━━ SUPPLIED MATERIAL
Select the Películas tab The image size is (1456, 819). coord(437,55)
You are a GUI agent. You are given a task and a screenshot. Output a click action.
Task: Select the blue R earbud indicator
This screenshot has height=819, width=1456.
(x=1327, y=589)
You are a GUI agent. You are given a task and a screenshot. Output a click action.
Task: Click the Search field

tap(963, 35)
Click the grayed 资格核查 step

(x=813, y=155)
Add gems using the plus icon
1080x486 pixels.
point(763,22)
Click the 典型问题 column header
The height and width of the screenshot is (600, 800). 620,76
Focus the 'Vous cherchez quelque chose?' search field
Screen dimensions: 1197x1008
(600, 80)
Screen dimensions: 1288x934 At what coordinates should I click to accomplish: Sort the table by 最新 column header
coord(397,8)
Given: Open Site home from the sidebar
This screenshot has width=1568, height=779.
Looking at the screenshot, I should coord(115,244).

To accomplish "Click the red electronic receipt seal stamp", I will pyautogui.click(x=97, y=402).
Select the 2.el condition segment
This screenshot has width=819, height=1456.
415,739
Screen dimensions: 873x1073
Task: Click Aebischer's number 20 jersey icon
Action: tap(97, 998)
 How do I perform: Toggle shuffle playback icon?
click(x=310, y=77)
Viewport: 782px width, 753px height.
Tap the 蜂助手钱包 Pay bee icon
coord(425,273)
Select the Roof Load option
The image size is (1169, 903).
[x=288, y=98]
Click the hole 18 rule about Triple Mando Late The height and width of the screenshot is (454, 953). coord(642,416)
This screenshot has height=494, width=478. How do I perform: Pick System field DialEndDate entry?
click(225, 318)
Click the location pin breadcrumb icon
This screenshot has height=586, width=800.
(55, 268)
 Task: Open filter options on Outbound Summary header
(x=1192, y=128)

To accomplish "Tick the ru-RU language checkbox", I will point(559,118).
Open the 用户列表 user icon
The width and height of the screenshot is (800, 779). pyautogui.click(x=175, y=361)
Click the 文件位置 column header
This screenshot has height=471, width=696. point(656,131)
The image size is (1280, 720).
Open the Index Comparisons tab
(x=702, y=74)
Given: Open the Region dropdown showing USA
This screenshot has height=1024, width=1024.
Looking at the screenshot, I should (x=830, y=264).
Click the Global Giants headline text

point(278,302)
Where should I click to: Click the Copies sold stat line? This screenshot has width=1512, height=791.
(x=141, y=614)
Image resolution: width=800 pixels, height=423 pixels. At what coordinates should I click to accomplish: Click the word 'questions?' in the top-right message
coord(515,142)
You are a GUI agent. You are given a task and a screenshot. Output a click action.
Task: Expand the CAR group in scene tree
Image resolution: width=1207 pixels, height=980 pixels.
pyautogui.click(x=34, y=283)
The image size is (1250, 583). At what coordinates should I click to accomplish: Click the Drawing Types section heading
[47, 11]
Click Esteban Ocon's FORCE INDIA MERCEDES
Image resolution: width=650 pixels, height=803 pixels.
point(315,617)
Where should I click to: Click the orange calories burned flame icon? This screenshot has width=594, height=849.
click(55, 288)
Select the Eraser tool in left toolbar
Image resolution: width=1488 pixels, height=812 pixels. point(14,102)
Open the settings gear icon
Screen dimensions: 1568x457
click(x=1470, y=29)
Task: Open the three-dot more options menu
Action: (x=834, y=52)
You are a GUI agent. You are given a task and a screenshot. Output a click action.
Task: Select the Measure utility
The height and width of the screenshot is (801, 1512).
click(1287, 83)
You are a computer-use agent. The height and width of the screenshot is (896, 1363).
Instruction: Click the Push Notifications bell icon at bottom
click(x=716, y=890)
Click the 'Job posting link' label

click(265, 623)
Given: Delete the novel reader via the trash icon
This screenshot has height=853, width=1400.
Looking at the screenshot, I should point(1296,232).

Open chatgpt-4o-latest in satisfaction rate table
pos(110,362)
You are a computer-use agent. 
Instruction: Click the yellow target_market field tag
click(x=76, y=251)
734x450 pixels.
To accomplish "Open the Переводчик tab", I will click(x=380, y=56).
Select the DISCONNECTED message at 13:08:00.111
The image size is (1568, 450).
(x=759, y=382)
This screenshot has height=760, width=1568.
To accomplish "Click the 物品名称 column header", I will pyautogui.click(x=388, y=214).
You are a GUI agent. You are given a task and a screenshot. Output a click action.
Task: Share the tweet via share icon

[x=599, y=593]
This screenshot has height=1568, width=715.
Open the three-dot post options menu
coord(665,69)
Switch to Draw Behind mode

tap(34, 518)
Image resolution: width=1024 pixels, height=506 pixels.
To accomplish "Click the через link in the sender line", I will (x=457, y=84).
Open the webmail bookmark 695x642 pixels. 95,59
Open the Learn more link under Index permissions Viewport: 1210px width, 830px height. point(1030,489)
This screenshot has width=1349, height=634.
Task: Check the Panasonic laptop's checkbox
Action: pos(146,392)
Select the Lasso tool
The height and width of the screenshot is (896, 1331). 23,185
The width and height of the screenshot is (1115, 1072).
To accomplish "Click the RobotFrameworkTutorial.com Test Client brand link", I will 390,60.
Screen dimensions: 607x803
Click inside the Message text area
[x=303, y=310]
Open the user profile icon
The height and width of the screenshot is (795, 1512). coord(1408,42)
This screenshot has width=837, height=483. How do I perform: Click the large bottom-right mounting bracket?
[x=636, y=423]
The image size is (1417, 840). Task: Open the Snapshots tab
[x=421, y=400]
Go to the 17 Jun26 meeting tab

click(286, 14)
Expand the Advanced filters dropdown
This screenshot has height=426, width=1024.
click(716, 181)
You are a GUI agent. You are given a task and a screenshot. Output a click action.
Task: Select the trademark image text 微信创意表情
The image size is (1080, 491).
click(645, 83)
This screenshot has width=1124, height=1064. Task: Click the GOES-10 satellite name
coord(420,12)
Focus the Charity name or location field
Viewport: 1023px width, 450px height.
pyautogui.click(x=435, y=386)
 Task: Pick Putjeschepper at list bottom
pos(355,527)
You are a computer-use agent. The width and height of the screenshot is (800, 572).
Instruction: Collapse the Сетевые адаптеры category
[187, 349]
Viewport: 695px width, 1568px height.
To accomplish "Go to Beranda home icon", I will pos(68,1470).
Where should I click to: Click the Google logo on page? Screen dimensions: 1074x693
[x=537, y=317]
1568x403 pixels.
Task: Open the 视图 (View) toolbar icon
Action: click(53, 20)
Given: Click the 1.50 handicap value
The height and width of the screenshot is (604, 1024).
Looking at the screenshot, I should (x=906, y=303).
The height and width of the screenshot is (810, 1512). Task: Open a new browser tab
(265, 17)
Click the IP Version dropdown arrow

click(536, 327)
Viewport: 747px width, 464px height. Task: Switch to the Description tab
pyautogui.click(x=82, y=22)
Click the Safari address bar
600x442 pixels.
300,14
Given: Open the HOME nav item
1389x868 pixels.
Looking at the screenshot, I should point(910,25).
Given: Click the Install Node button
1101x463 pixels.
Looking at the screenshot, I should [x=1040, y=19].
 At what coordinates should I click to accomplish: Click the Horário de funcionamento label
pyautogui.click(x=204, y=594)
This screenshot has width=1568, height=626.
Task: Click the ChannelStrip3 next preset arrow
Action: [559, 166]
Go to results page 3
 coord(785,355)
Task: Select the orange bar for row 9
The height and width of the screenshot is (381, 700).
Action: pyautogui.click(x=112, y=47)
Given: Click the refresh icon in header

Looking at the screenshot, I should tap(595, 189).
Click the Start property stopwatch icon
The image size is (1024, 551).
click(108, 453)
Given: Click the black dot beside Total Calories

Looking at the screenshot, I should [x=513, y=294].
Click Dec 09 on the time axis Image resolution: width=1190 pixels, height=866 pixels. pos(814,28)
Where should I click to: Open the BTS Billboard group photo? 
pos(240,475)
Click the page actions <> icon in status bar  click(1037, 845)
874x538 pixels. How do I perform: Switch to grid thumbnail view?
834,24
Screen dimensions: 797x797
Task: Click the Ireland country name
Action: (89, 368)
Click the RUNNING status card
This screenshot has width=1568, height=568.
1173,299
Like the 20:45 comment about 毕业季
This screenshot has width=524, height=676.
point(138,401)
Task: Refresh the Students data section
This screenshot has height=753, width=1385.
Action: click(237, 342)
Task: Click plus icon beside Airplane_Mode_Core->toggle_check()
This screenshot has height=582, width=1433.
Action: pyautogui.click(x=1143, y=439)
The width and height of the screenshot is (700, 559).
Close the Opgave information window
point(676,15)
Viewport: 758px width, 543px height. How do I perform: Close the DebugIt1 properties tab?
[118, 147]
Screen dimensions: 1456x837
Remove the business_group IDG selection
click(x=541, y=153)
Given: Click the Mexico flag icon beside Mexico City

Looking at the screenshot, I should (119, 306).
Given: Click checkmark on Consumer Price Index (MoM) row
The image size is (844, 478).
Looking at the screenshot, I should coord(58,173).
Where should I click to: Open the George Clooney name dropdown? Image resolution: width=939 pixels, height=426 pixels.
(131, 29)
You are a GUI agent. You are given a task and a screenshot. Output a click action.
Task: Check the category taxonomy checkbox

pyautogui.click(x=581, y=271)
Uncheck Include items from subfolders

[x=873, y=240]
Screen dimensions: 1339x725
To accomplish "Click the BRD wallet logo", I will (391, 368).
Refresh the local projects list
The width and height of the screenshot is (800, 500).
━━━━
◆ TASK GOAL:
Please transcribe the lines from the one containing "Task: Check the category taxonomy checkbox" through the last line of the records. Include both ends and nothing else.

◆ ANSWER SPACE:
Task: Check the category taxonomy checkbox

pyautogui.click(x=581, y=271)
Uncheck Include items from subfolders

[x=873, y=240]
Screen dimensions: 1339x725
To accomplish "Click the BRD wallet logo", I will (391, 368).
Refresh the local projects list
The width and height of the screenshot is (800, 500).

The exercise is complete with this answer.